Essentially, these have all the value of wet toilet paper. Remember that Ofsted found several schools in Birmingham to be “outstanding” just weeks before discovering that, in fact, they were dangerously inadequate hotbeds of religious fundamentalism. Michael Wilshaw hurriedly insisted that when, in 2012, he spoke of Park View, the school at the centre of the scandal, saying “All schools should be like this and there’s no reason why they shouldn’t be”, things had since changed rapidly. So obviously one shouldn’t place too much faith in any Ofsted report which is more than, say, a week old. However, even for schools whose apparent quality doesn’t rise and fall quite so precipitously, there are good reasons why parents may not wish to waste their time with Ofsted.
http://jtbeducation.wordpress.com/2014/06/29/whats-the-easiest-way-to-a-secondary-ofsted-outstanding/ As you can see from the linked evidence, Ofsted’s “judgements” are, in effect, rather divorced from anything the school may or may not be doing. The higher the prior attainment level of students, the higher the Ofsted rating. You could get the same information from the school’s league dataset at the DFE, and you wouldn’t have to read through the irrelevant and turgid Ofsted prose. Don’t bother.
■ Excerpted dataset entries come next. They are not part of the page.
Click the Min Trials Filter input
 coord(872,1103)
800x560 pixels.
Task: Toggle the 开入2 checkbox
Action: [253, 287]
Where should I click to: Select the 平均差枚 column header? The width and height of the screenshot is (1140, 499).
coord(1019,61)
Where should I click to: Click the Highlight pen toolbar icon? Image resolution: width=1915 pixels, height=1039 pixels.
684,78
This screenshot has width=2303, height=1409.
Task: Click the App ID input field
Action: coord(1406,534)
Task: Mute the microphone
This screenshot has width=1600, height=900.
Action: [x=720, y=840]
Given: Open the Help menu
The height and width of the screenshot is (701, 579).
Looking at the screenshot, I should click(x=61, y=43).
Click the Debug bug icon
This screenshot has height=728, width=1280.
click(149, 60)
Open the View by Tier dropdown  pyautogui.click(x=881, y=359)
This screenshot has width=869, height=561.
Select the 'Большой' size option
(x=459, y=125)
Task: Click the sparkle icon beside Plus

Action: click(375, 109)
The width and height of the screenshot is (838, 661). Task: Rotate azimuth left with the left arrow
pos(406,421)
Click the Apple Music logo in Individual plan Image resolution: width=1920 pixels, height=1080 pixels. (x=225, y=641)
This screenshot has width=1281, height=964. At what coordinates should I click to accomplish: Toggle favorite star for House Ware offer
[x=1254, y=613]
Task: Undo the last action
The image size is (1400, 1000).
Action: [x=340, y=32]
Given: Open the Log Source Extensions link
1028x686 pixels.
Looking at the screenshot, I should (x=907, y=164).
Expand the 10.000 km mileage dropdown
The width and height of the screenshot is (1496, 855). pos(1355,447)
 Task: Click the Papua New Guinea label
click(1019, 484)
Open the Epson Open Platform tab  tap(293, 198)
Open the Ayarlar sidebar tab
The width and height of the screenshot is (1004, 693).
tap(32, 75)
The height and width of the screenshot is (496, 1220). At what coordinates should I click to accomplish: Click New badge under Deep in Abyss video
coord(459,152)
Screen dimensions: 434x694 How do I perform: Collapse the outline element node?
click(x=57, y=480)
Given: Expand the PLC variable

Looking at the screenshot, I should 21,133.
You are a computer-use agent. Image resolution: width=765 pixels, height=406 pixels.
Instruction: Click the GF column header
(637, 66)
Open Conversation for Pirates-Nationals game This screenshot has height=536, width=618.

There was a time when I would have warned parents away from these, on the grounds that headline figures are very misleading. However, the situation has improved somewhat. Head to the Government’s performance information website, and you can get far more detailed information than used to be the case. http://www.education.gov.uk/schools/performance/ In particular, you can have a look at how children of different abilities fare. Don’t look at the year-on-year change to the headline figures; difficult though our politicians find this concept, not all children are the same, and occasionally a school might have a very able or not-so-able year group. So just because a school’s 5 A*-C percentage may have dropped last year, it doesn’t mean the school has suddenly deteriorated. Look instead at the value-added and expected progress figures for that year. You may find that the schools most likely to squeeze the last drop of achievement out of your reluctant teenager are not the grammar schools coasting their way to easy headlines.
Word of Mouth
The parental grapevine is remarkably useful. Nobody quite knows how it works, but school-gate opinion is often not only accurate, but reacts far faster than any Ofsted hit-squad. If you can’t find any parents with a bad word to say about a school, then it’s probably doing ok, whereas if asking about a school results in many parents making the sign of the cross and spitting over their shoulder to avert the evil eye, then you might want to think twice before signing up your offspring. It is not infallible, but parents are generally pretty sensitive to how a school is treating their child, and will happily discuss their views with anyone. Ask around your fellow primary school parents for those with older children in the schools you have your eye on.
Visit the school
There is no substitute for getting your boots on the ground. The trick, however, is to get past the slick corporate presentation from the Head, in order to uncover what the school is really like. Most schools now run an open evening at some point, and an increasing number of schools are allowing parents to visit in small groups during the normal school day. Make the time to go. When you do, don’t worry about the Head’s speech, as it will be full of exactly the same marketing speak as the prospectus, probably a tortuous list of statistics, and maybe a few carefully chosen examples of successful student alumni. If you’re really unlucky, there’ll be a school steel band. But once the formals are over, get out into the corridors as soon as you can.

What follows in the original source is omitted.